_Pixel coordinate grounding data_.

::::

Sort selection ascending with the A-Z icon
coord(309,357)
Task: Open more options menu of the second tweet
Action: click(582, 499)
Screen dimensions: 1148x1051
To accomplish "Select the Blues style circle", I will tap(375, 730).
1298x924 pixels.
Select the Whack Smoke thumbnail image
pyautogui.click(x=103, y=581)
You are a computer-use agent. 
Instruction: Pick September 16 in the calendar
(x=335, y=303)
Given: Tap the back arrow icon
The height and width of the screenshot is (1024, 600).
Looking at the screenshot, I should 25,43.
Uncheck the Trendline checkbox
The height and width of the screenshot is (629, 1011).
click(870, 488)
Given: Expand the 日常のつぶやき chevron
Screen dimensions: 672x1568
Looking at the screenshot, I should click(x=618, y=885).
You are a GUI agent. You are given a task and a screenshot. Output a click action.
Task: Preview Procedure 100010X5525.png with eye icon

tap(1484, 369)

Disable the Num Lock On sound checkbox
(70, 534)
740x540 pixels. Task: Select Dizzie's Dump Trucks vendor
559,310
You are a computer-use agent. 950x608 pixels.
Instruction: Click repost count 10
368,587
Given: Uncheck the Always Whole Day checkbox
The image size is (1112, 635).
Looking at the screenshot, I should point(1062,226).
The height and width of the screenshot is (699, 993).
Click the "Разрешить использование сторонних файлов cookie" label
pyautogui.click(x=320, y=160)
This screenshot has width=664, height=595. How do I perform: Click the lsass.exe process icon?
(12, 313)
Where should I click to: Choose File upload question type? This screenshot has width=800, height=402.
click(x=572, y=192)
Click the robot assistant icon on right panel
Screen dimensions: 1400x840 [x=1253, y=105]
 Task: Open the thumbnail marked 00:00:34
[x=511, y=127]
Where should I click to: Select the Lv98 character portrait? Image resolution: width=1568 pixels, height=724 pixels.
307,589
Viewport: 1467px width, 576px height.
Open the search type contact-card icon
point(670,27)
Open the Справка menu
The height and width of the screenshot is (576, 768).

::::

_Problem_.
Keeping every character as it is, restate the lines above that run from the line with "Instruction: Pick September" through the line with "Given: Expand the 日常のつぶやき chevron", both included, and nothing else.

_Response to the exercise_.
Instruction: Pick September 16 in the calendar
(x=335, y=303)
Given: Tap the back arrow icon
The height and width of the screenshot is (1024, 600).
Looking at the screenshot, I should 25,43.
Uncheck the Trendline checkbox
The height and width of the screenshot is (629, 1011).
click(870, 488)
Given: Expand the 日常のつぶやき chevron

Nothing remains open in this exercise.